Et cela n’a pas manqué. Parfois la meilleure des volontés ne peut tenir tête à une réalité économique saupoudrée de crise sanitaire. Nous avons vécu de beaux moments, d’autres plus compliqués, nous restions fiers de cette charmante petite boutique que nous étions parvenus à ouvrir mais il fallait se rendre à l’évidence. La marche était désormais trop haute. Dehors, cette nouvelle vie du chacun chez soi nous empêchait de nous relancer et d’y croire encore. Nous étions installés en ville depuis moins d’un an lorsqu’il a fallu tirer le rideau sur ordre de l’Etat. Nous acceptions sans contester d’être un établissement dit « non-essentiel ». C’était la vérité, nous n’étions pas essentiels à la vie de nos clients, notre travail quant à lui l’était pour nous. Alors nous avons été aidés financièrement, à la hauteur de notre activité passée, et cela nous a permis de survivre. Nous ne pouvons qu’en être reconnaissant. Cependant cela n’éradique pas les incertitudes, tout se vit au jour le jour et l’avenir devient un bien grand mot. S’agit-il de la peur ou de la conviction de s’enfoncer dans une impasse ? Les deux sans aucun doute. Nous avons cru en nous, des gens ont cru en nous alors même qu’ils n’avaient rien à y gagner si ce n’est la satisfaction de nous aider. Décevoir certains d’entre eux est un déchirement supplémentaire mais à cette étape il est indispensable de se recentrer pour prendre la meilleure décision. On ferme. Rideau.
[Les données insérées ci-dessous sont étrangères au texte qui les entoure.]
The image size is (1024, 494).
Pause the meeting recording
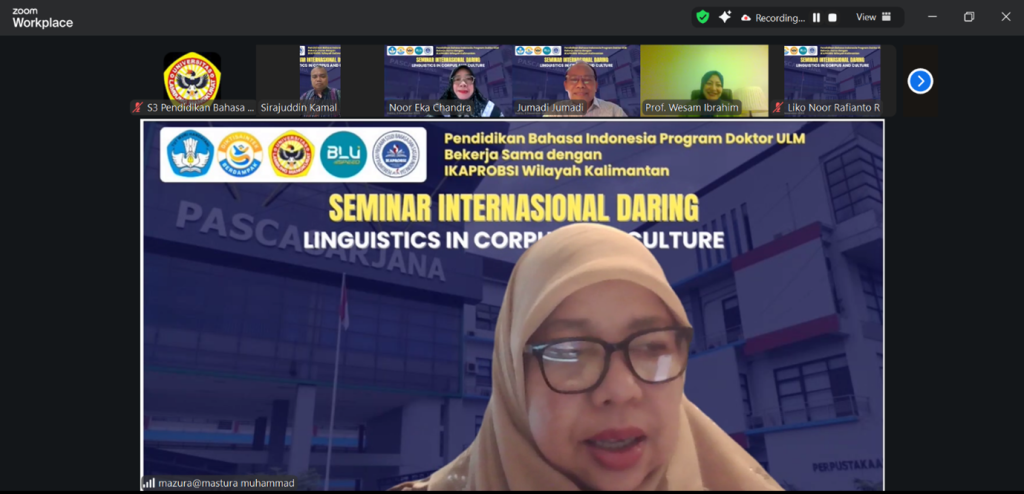(x=816, y=17)
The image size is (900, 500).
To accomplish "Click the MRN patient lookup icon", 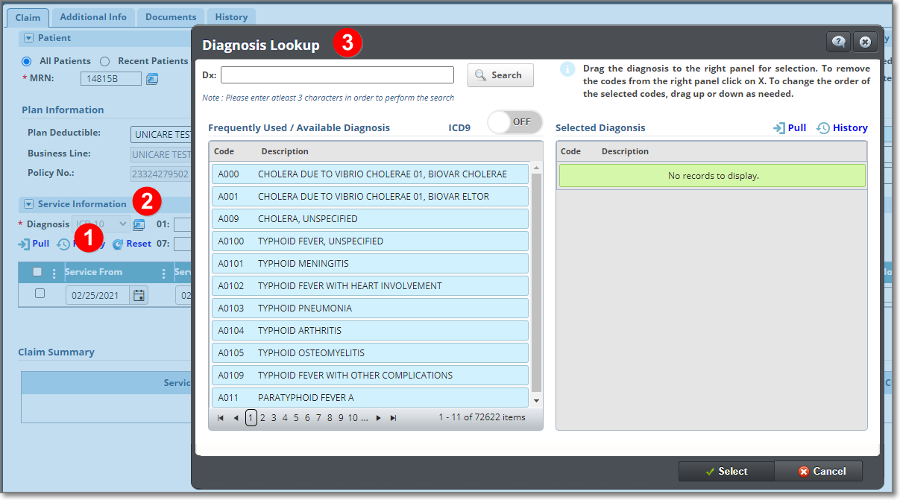I will [152, 79].
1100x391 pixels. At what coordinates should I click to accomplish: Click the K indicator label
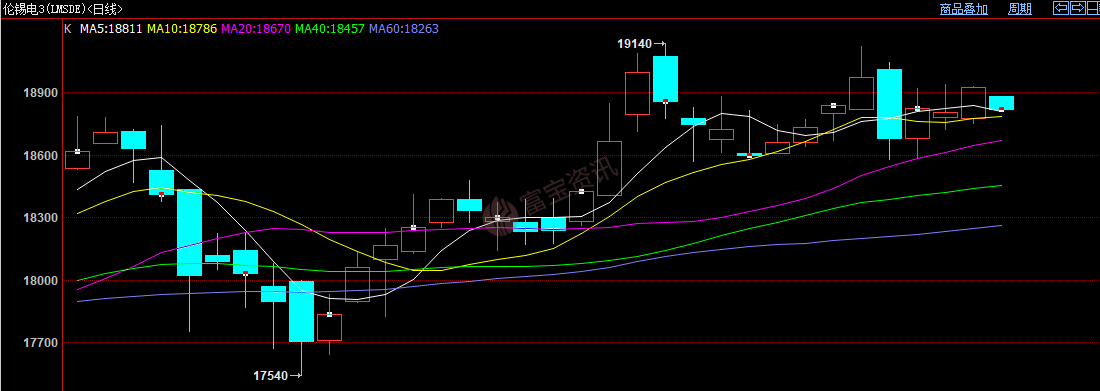[68, 29]
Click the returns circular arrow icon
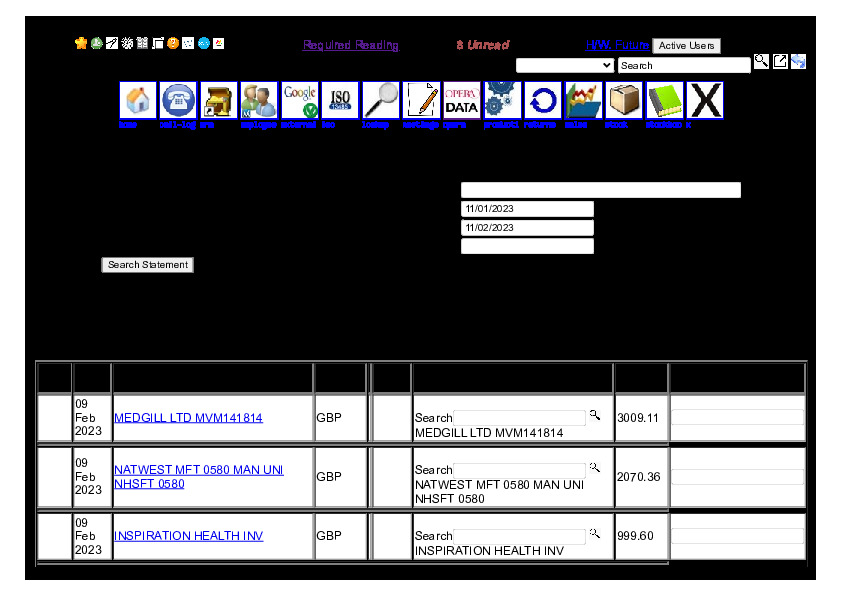Screen dimensions: 842x595 pyautogui.click(x=543, y=101)
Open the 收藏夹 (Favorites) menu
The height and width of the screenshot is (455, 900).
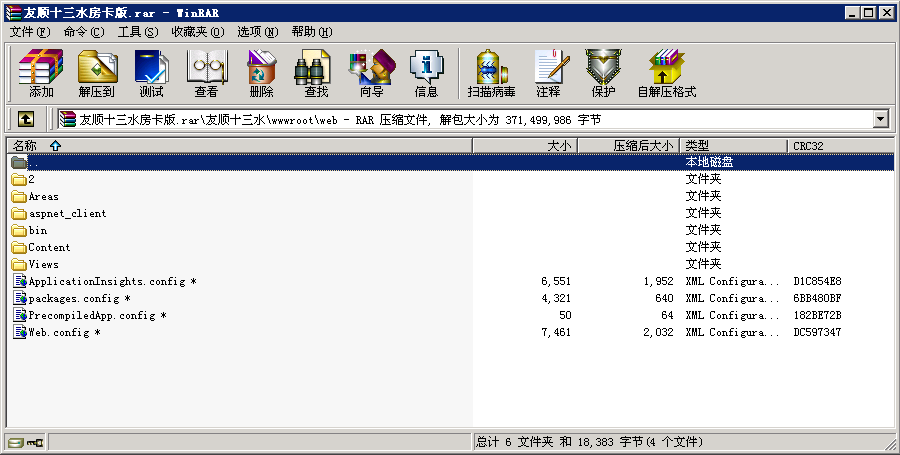[195, 32]
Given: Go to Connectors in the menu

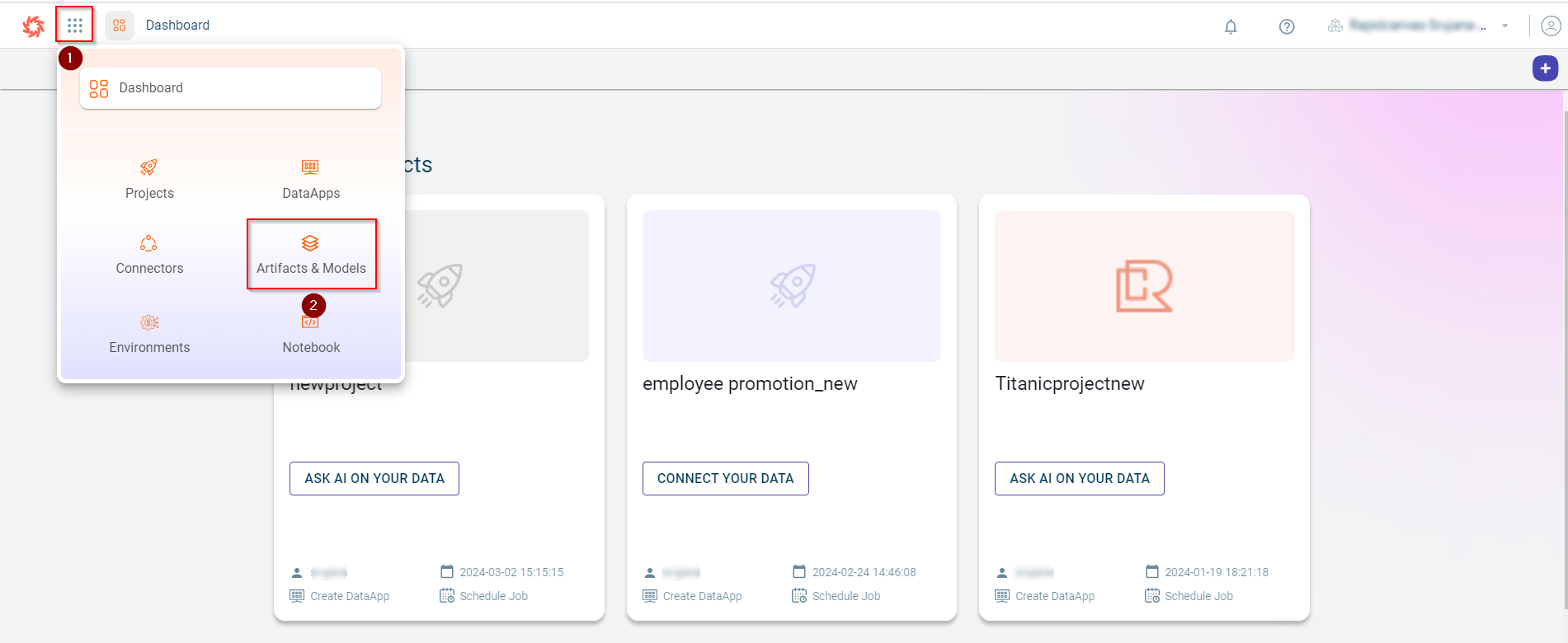Looking at the screenshot, I should [149, 255].
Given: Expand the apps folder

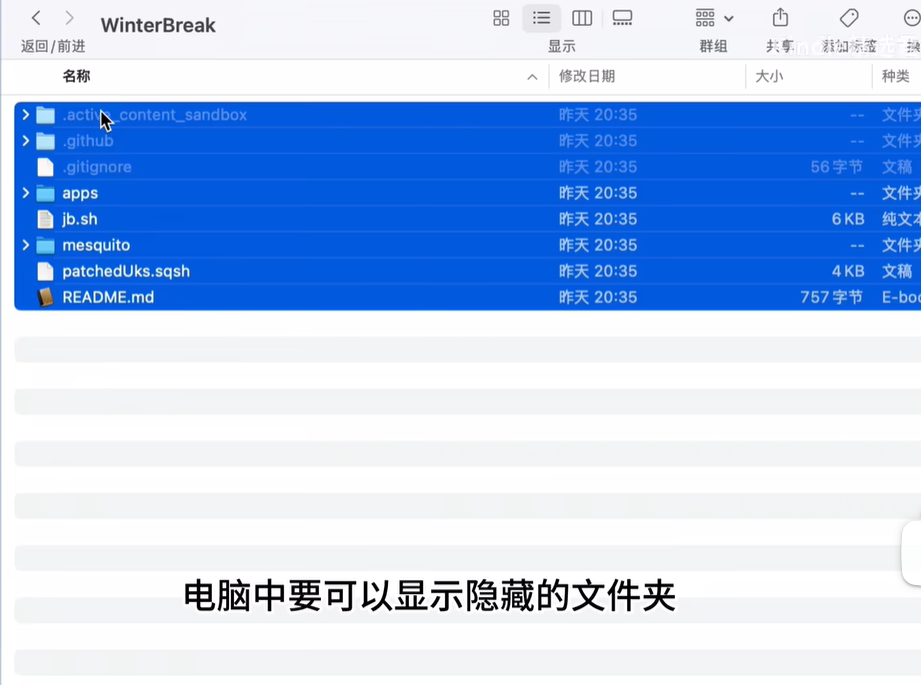Looking at the screenshot, I should [x=26, y=193].
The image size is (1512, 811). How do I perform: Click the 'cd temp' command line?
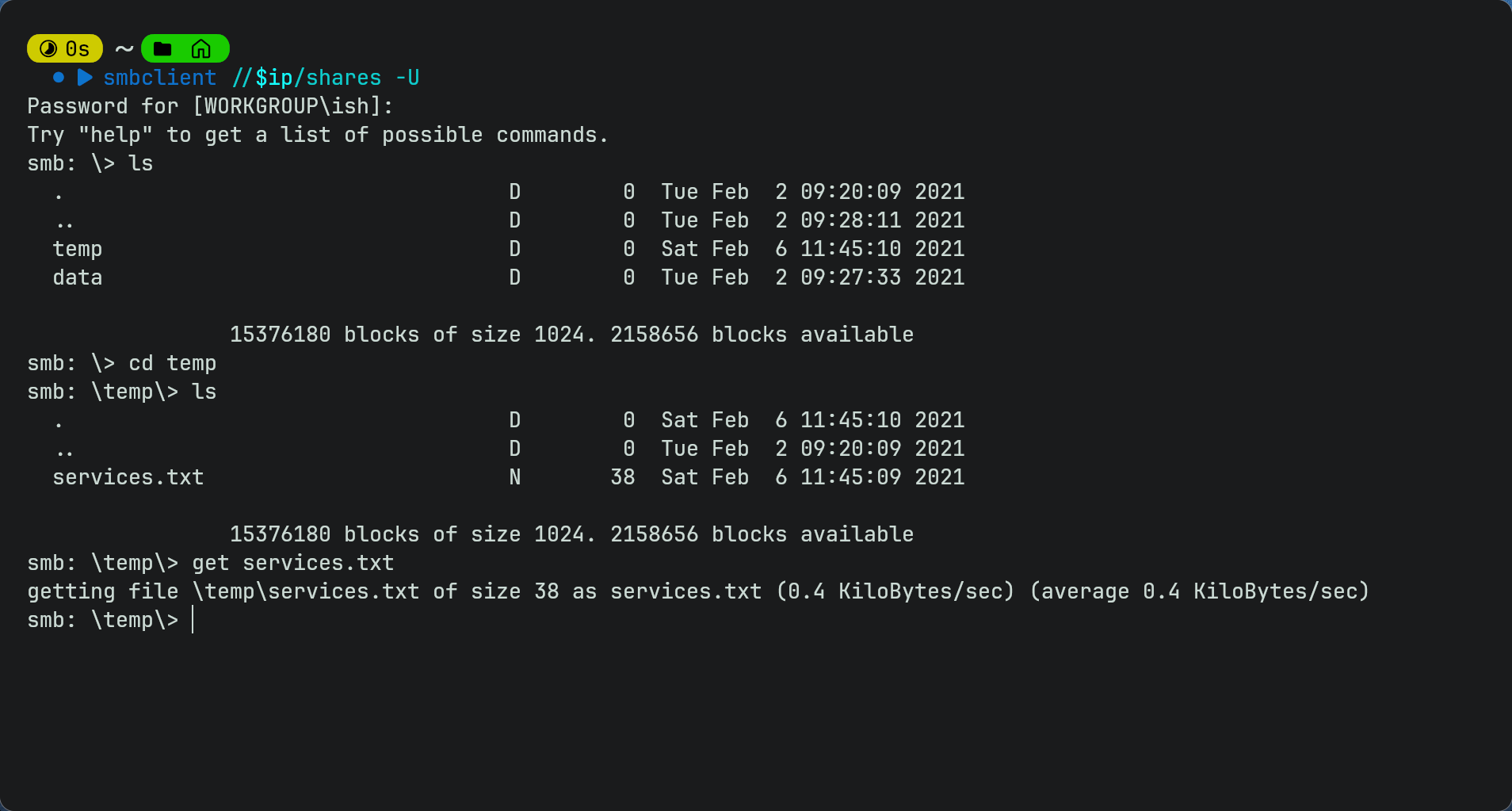pos(122,363)
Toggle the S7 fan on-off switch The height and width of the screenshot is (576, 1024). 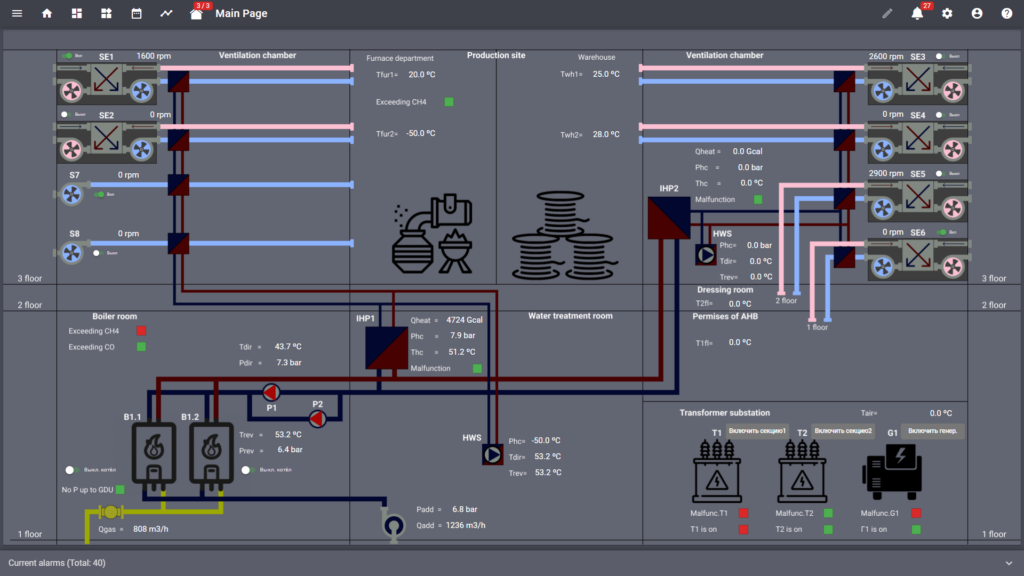coord(100,194)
Alors me voilà, je reviens. Je dirais plutôt que je repasse, comme on repasse par la case départ mais avec l’expérience de terrain du tour précédent. Pôle, je repasse et je ne compte pas rester, comme tout cela n’était pas prévu je ne voudrais pas déranger. « Je reste à l’écoute de toutes les opportunités » me dis-je comme si quelqu’un m’attendait. Je pratique parfois l’auto-persuasion mais je sais bien qu’au fond à part toi, Pôle, personne ne m’attend. Oui, toi tu m’attends. Plus exactement tu attends que je note précisément sur ma petite fiche l’intitulé précis du métier que je recherche. Tu m’en as fais toi même la demande, hier par téléphone, et avoir si vite de tes nouvelles m’a fait penser que tu n’étais pas rancunier. Je vais alors faire honneur à mon matricule tout en rêvant à des lendemains de donnant-donnant. Peut-être que la prochaine fois, c’est moi qui te demanderais quelque chose.